The main production floor was spanned by nine huge concrete shell domes which were punctuated by circular rooflights. Some of the outer 
sections of the factory were roofed with concrete barrel vaulted shells. The building was perhaps too ambitious and it was never a commercial success. 
Later in its life, it was owned by Dunlop and used for manufacturing vinyl flooring known as Semtex. Despite being a listed building, it was demolished in 2001. Wikipedia_

Former Boiler House at Dunlop Semtex Factory
Grade II* Date Listed: 5 August 1986
Cadw Building ID: 1869.




































This reminds me so much of IG-88 (SW ESB)















coal dumping chute















This wise, peacful, sagacious creature on the right is I believe a Samiad. 

























I believe this to be a prehistoric relative of the slinky, the hairy slinky

















*Good's Yard Abergavenny*

Ok then onto Abergavenny. I had a church in mind but the renovators beat me to it. I know I'd strike lucky if I wandered out of town. And woot! bingo an old Good's Yard. However there were big men with bigger moustaches who said no entry as they were in the process of demolishing my said prize before my eyes! So I did a very impulsive and dangerous thing. I had to enter that building as it was falling about me to catch a glimpse of it's dying heart. I was minutes away from being entombed. Yeah I _felt_ good but AM stupid for doing that.





This will be gone time you get there





This part is being kept!





















Cheers! Spooks​


----------



## smiler (Nov 22, 2011)

Interesting report and good pics, I enjoyed it , Thanks.


----------



## Goldie87 (Nov 22, 2011)

spooksprings said:


> This wise, peacful, sagacious creature on the right is I believe a Samiad.



Hmm looks more like it could be death to me!


----------



## maximus (Nov 22, 2011)

Goldie87 said:


> Hmm looks more like it could be death to me!




What the fook is it!?!?!?


----------



## KingRat (Nov 22, 2011)

Love your photo's of the rubber Factory, they're great, crisp, clear and detailed.

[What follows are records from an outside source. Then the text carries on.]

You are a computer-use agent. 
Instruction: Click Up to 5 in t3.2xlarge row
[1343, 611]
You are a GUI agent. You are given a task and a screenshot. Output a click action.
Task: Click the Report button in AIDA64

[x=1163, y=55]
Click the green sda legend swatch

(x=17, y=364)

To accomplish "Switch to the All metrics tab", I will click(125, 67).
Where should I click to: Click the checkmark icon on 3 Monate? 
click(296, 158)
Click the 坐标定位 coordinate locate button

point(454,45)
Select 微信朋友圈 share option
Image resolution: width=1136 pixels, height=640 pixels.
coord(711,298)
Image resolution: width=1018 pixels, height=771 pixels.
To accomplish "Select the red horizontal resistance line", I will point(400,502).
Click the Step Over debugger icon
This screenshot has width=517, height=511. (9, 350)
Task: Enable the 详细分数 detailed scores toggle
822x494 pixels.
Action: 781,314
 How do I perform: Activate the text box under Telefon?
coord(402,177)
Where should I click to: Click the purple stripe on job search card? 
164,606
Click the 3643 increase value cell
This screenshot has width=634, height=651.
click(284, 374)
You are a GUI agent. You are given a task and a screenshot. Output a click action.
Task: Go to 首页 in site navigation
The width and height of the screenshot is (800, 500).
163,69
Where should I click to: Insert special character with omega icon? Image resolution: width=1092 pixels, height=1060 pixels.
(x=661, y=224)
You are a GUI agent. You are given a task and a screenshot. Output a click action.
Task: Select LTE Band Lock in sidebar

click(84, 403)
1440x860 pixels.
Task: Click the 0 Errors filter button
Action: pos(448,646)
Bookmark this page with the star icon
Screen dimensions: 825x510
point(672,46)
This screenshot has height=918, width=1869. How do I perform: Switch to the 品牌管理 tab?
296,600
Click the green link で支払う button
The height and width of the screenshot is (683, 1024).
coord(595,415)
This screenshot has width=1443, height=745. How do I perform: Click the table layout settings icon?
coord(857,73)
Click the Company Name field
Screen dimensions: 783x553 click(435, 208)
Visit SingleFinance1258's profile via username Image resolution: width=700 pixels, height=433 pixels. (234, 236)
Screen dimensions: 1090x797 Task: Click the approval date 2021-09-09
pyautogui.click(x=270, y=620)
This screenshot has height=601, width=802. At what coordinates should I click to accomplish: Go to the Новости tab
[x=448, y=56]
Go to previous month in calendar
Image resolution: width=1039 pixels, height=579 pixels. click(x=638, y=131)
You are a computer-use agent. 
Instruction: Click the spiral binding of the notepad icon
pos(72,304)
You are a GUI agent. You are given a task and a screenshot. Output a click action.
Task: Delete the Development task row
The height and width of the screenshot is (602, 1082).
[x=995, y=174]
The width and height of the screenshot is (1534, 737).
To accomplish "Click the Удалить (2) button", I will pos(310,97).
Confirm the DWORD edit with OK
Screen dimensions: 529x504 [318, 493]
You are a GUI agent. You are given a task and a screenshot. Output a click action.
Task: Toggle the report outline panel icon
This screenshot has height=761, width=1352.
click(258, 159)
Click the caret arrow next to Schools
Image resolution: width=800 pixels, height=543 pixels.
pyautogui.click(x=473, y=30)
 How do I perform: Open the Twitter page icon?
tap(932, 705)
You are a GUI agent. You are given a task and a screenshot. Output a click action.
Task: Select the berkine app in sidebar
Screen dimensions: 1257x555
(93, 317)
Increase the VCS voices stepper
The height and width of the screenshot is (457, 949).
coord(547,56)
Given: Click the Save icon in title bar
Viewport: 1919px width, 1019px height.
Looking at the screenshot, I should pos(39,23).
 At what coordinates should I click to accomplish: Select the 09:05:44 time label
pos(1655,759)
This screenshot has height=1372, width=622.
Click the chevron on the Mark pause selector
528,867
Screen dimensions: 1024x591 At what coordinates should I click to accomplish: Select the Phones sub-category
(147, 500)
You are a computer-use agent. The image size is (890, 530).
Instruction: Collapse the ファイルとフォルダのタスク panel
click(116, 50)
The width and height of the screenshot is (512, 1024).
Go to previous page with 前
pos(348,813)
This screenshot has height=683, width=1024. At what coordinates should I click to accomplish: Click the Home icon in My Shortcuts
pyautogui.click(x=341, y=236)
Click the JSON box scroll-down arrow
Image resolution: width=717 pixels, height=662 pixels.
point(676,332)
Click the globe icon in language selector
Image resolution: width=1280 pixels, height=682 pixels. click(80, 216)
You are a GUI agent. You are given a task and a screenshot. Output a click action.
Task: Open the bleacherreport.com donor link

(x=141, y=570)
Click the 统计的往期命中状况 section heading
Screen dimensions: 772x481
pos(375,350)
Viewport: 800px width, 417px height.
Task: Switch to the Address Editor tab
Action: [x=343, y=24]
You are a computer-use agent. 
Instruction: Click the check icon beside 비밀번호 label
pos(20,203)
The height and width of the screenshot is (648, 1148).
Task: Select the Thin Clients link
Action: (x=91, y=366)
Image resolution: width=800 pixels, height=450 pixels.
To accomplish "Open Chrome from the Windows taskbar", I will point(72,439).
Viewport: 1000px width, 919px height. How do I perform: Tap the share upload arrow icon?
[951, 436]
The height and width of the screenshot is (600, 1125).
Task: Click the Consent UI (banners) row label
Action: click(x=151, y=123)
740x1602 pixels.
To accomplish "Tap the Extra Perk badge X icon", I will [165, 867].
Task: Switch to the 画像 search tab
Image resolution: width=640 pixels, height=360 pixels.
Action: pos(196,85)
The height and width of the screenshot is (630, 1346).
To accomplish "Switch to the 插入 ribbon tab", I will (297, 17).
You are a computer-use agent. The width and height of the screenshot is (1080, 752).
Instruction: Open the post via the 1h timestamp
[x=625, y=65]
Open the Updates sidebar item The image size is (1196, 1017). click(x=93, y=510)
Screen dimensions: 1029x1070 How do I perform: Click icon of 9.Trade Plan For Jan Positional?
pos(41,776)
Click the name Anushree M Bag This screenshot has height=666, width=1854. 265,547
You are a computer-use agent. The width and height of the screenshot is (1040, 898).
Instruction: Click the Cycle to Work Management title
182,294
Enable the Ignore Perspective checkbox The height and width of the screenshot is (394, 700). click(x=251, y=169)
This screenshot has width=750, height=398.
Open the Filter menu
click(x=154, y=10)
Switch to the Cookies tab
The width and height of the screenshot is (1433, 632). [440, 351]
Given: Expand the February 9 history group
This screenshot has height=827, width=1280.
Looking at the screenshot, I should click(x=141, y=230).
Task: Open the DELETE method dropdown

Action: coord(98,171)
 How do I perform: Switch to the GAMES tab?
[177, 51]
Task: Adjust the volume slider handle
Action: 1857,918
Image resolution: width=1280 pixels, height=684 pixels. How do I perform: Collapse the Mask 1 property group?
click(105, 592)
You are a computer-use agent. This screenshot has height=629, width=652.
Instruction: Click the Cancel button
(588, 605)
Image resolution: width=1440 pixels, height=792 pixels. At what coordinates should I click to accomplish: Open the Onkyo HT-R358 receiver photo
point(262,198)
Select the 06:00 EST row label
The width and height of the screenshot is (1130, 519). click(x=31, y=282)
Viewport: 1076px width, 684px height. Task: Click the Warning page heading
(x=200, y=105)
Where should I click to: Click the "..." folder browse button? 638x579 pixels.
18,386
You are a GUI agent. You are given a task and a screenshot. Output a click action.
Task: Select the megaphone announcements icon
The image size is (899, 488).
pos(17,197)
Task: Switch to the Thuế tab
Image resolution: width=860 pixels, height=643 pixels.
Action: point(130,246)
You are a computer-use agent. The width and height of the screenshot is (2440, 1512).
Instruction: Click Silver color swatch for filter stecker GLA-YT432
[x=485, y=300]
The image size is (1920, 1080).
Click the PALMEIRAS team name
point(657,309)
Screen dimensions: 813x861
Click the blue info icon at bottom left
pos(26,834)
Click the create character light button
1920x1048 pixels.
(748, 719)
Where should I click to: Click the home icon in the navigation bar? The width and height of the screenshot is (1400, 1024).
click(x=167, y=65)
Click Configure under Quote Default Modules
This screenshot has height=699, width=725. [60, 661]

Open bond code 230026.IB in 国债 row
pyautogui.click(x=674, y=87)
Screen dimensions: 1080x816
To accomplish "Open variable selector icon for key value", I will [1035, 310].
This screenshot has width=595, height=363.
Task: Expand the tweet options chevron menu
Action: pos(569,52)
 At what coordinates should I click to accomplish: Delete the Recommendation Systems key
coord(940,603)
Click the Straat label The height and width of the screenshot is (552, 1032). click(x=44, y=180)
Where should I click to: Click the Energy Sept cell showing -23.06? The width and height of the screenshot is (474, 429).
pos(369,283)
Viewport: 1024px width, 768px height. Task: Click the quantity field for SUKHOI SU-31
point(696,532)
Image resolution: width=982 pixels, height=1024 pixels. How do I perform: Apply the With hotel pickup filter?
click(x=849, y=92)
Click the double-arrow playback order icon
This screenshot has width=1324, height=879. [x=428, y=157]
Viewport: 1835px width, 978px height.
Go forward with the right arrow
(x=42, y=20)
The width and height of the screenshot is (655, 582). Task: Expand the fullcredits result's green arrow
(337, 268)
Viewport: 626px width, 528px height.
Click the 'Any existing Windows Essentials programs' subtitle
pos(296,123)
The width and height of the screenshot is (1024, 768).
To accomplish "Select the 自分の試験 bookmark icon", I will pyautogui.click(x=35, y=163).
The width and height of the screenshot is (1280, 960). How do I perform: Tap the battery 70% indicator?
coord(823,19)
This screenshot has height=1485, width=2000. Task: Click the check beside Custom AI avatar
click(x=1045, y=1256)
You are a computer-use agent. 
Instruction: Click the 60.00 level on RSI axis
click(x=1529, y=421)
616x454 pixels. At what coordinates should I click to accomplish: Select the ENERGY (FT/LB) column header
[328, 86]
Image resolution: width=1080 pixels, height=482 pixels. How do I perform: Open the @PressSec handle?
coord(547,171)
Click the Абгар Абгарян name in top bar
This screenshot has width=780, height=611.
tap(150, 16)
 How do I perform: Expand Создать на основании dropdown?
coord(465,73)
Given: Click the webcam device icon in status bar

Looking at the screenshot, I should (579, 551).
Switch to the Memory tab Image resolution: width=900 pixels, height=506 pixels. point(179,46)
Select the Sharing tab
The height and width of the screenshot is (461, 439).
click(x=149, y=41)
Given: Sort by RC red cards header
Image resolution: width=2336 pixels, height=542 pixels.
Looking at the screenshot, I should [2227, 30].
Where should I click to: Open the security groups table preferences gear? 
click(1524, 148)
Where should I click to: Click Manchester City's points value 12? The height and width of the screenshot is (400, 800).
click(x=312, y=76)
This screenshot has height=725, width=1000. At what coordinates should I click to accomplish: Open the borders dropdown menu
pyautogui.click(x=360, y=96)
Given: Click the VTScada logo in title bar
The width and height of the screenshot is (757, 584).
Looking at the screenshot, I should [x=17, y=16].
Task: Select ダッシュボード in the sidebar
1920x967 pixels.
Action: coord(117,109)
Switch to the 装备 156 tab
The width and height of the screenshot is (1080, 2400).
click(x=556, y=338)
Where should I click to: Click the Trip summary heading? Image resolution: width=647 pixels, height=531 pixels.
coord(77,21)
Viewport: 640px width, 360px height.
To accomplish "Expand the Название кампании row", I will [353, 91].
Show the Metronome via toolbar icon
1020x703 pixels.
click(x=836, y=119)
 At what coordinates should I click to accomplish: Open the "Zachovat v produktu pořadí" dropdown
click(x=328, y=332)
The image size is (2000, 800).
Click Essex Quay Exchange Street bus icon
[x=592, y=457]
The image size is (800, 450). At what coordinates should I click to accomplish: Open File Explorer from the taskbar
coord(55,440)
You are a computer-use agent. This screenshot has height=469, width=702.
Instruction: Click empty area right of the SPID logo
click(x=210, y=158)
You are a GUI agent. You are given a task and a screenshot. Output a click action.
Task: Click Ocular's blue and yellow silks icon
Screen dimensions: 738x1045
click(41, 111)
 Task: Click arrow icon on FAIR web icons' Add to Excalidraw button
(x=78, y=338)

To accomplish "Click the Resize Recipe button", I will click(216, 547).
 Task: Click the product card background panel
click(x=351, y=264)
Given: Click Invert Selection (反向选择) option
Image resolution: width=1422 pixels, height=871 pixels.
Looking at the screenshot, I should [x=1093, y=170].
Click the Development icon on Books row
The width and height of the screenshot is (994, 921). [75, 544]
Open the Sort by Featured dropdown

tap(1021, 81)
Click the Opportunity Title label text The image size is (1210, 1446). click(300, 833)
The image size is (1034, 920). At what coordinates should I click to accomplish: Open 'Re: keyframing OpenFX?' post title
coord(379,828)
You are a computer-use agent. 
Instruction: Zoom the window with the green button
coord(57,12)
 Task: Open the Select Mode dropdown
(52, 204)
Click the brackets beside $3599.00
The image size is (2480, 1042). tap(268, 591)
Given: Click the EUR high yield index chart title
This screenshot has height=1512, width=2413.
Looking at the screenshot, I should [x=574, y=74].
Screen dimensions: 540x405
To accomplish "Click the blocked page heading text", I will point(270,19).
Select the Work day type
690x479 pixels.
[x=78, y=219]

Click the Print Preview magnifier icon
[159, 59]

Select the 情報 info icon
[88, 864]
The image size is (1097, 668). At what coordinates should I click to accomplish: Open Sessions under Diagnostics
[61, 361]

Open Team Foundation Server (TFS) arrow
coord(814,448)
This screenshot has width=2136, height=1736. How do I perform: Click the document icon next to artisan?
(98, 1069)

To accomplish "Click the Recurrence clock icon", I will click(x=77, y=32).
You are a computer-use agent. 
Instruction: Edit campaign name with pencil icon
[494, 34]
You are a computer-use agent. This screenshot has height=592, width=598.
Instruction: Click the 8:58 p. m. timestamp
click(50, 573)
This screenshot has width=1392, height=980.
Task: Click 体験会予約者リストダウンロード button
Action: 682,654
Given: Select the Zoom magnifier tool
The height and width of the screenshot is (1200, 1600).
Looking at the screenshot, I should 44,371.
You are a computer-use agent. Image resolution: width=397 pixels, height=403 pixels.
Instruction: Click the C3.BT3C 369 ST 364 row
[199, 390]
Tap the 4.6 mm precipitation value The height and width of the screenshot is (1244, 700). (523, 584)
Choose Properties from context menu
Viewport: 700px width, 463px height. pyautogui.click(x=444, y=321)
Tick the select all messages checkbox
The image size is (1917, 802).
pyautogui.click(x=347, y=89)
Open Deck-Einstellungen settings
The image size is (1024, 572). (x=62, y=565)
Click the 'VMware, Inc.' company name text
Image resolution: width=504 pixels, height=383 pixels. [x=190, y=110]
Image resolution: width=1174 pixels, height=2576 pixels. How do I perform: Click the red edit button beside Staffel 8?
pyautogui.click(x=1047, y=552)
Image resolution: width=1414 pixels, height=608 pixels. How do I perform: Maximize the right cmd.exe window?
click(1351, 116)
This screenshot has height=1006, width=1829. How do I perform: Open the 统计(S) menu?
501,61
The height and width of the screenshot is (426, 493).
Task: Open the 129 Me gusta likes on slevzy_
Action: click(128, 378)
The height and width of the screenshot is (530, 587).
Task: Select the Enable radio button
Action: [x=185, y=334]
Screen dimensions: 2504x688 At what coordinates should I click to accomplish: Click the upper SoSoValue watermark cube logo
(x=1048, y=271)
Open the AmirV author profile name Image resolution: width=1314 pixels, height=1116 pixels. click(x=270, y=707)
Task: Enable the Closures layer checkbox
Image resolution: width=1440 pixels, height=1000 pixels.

You have a great eye !!


----------



## Goldie87 (Nov 22, 2011)

maximus said:


> What the fook is it!?!?!?



Looks to me like a form of asbestos.


----------



## wolfism (Nov 24, 2011)

Yes, looks like white asbestos to me – fairly safe on a damp and foggy day but not good once it dries out.

Interesting photos, looks like Semtex is deteriorating even further…


----------



## The Cat Crept In (Nov 26, 2011)

Love your pics very well done


----------



## King Al (Nov 26, 2011)

Looks like an interesting place, great pics Spook


----------